**ASSIGNMENT**
Among the records below, find the line that has "Viewport: 1300px width, 750px"; from there, give the lines again exactly, and stop after the line that has "Task: Click the error".

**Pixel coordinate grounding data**
□ □ □ □ □
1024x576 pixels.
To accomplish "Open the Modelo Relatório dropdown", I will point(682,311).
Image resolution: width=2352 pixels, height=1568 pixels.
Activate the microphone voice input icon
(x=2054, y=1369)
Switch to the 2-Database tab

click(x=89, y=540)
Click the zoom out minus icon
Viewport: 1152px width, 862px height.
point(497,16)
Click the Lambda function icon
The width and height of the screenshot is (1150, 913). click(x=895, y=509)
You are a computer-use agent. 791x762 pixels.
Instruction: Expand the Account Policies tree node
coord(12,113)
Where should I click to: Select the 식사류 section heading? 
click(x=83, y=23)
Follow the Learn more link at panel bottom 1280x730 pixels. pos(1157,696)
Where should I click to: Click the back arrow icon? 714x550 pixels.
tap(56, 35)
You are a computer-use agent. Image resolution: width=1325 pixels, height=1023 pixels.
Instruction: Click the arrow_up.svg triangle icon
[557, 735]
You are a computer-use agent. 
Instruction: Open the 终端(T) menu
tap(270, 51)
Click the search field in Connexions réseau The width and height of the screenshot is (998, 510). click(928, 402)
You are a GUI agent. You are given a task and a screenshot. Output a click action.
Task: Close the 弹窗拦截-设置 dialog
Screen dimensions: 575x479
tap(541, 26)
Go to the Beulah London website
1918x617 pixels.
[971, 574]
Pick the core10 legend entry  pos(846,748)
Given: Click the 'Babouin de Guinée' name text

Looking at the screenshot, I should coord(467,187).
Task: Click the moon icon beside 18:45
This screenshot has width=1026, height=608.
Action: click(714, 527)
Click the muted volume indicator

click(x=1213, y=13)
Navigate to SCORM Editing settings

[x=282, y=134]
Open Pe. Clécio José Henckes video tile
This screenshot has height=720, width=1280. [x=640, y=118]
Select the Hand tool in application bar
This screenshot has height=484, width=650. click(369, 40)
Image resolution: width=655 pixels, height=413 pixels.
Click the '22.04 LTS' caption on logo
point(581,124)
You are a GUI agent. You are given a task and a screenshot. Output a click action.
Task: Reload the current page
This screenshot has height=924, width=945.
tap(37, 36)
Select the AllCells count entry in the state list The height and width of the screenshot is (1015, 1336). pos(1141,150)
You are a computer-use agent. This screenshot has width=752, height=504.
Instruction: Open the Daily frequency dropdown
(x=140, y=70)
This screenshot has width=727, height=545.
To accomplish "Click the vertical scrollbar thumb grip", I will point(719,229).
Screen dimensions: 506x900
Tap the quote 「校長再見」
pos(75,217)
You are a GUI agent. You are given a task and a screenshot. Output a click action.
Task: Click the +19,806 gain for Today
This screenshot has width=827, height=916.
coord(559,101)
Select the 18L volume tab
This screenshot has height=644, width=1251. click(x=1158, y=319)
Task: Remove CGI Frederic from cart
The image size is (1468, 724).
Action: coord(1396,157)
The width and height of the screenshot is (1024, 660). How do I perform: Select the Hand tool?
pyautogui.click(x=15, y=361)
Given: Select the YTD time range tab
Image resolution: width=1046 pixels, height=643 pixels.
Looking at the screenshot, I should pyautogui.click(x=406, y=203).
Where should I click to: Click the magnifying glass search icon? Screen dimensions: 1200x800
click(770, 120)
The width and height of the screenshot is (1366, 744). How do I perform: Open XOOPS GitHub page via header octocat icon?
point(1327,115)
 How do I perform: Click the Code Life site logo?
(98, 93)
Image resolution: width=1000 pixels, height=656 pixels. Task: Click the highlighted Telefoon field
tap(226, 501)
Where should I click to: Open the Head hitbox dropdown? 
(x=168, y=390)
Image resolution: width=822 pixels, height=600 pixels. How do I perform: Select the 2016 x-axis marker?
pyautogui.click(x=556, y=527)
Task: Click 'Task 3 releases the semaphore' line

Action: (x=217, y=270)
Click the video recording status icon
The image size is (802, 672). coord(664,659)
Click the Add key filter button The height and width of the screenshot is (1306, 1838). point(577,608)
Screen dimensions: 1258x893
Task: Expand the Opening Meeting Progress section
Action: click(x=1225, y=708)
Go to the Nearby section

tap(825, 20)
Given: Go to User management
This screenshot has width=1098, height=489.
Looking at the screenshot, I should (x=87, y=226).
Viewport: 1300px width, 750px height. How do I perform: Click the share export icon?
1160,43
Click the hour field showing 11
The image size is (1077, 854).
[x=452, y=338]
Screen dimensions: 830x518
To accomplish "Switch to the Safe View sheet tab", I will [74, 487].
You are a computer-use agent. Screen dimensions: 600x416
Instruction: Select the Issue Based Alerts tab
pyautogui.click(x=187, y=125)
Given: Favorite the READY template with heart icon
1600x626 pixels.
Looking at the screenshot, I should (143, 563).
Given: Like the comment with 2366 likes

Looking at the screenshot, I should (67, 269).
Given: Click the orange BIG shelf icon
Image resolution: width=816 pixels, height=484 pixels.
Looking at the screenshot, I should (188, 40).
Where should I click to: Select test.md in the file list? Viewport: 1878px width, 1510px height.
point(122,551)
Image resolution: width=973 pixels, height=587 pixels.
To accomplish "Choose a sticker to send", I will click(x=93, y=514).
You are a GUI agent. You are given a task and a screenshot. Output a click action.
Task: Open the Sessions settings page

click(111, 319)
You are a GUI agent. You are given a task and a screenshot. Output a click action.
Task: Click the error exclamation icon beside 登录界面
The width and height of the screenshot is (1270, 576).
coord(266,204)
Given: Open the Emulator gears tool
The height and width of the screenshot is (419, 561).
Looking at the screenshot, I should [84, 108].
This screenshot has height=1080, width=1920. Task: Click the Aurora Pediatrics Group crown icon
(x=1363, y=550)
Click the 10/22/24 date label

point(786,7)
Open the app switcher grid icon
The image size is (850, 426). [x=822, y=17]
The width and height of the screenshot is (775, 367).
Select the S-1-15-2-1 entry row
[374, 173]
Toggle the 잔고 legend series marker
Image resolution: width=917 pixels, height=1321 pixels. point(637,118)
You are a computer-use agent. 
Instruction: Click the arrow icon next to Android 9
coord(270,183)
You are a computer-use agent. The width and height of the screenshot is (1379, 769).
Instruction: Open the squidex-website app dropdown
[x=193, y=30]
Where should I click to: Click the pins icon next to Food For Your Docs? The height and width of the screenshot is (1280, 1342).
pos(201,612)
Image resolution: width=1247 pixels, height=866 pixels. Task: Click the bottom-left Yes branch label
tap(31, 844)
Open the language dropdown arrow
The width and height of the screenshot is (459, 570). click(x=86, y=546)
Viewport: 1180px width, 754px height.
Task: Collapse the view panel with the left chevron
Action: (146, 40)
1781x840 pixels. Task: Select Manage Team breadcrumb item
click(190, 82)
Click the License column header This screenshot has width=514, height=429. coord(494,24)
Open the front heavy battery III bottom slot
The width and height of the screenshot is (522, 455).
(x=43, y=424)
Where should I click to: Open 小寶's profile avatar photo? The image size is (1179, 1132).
□ □ □ □ □
**WRITTEN SOLUTION**
Viewport: 1300px width, 750px height. How do I perform: Click the share export icon?
1160,43
Click the hour field showing 11
The image size is (1077, 854).
[x=452, y=338]
Screen dimensions: 830x518
To accomplish "Switch to the Safe View sheet tab", I will [74, 487].
You are a computer-use agent. Screen dimensions: 600x416
Instruction: Select the Issue Based Alerts tab
pyautogui.click(x=187, y=125)
Given: Favorite the READY template with heart icon
1600x626 pixels.
Looking at the screenshot, I should (143, 563).
Given: Like the comment with 2366 likes

Looking at the screenshot, I should (67, 269).
Given: Click the orange BIG shelf icon
Image resolution: width=816 pixels, height=484 pixels.
Looking at the screenshot, I should (188, 40).
Where should I click to: Select test.md in the file list? Viewport: 1878px width, 1510px height.
point(122,551)
Image resolution: width=973 pixels, height=587 pixels.
To accomplish "Choose a sticker to send", I will click(x=93, y=514).
You are a GUI agent. You are given a task and a screenshot. Output a click action.
Task: Open the Sessions settings page

click(111, 319)
You are a GUI agent. You are given a task and a screenshot. Output a click action.
Task: Click the error exclamation icon beside 登录界面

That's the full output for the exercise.